TASK PROMPT =>
Could you write out the stretch from the line containing "This screenshot has height=1440, width=720." through the end of the material with "screenshot" renamed to "screen capture" and everything else unchanged? Omit the pictures from your answer.

GIVEN ENTRIES =>
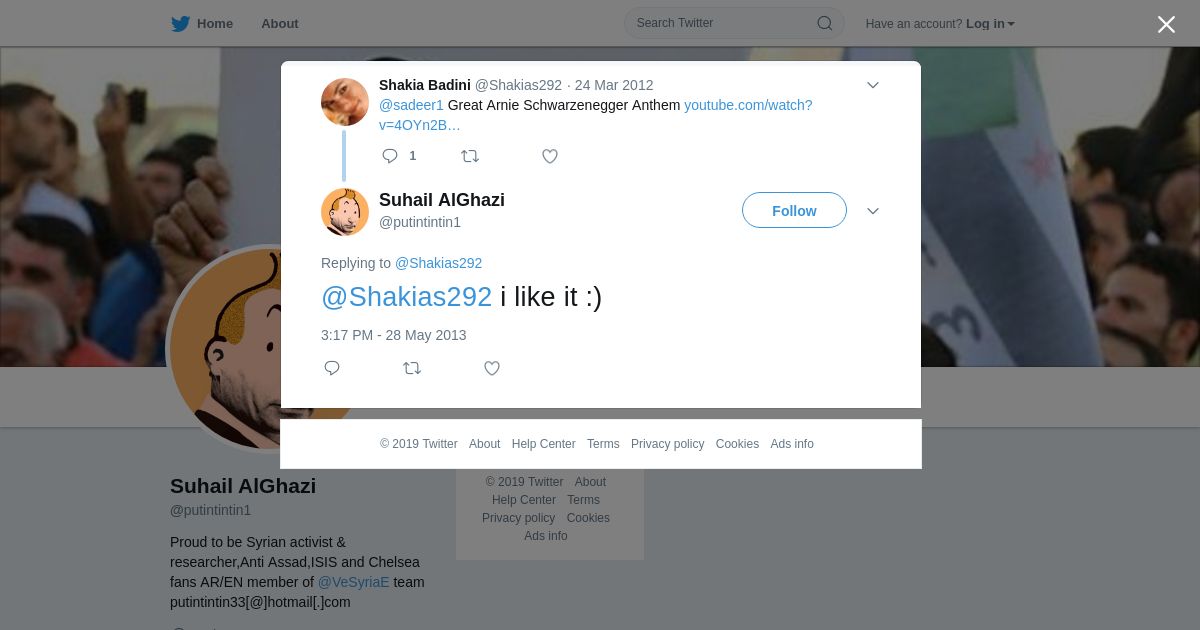Open the Log in dropdown
The height and width of the screenshot is (630, 1200).
tap(989, 24)
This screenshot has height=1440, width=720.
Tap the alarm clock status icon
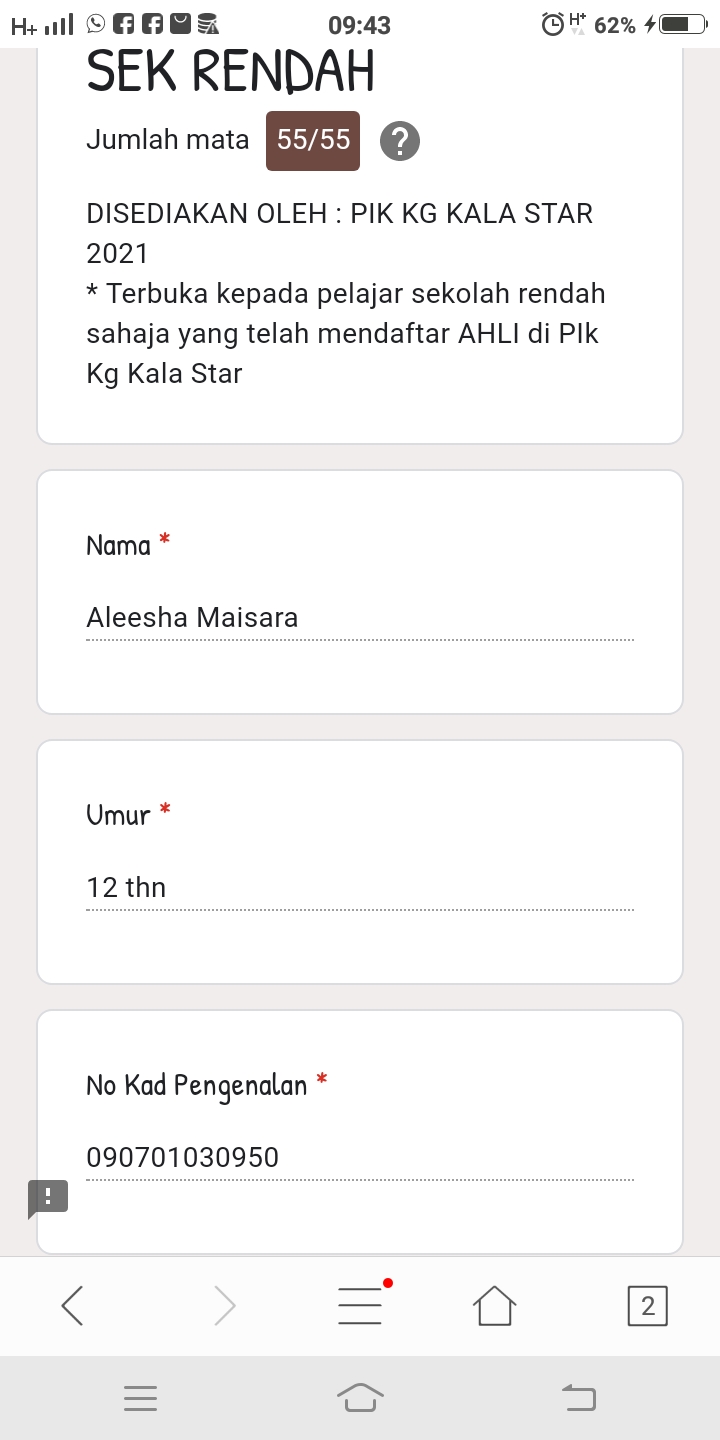(x=552, y=24)
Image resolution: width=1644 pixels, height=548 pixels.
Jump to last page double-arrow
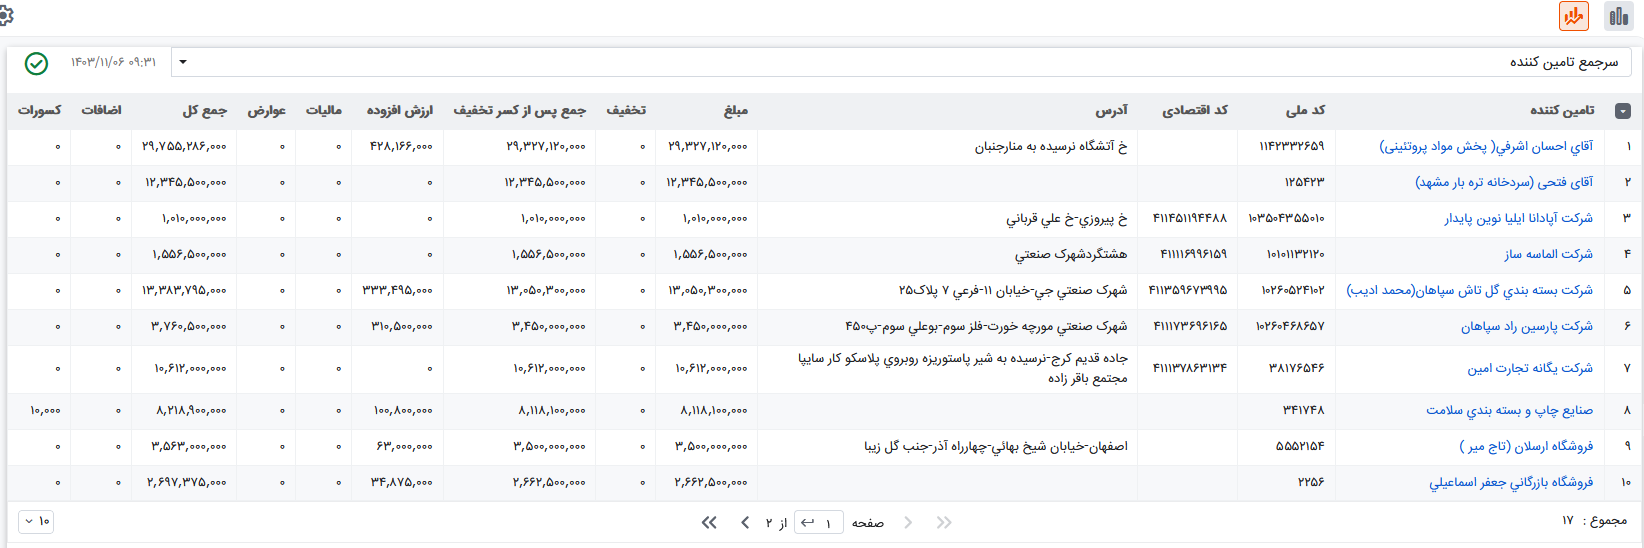pyautogui.click(x=709, y=523)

REPLY =>
This screen capture has height=1440, width=720.
Tap the alarm clock status icon
(x=552, y=24)
Image resolution: width=1644 pixels, height=548 pixels.
Jump to last page double-arrow
pyautogui.click(x=709, y=523)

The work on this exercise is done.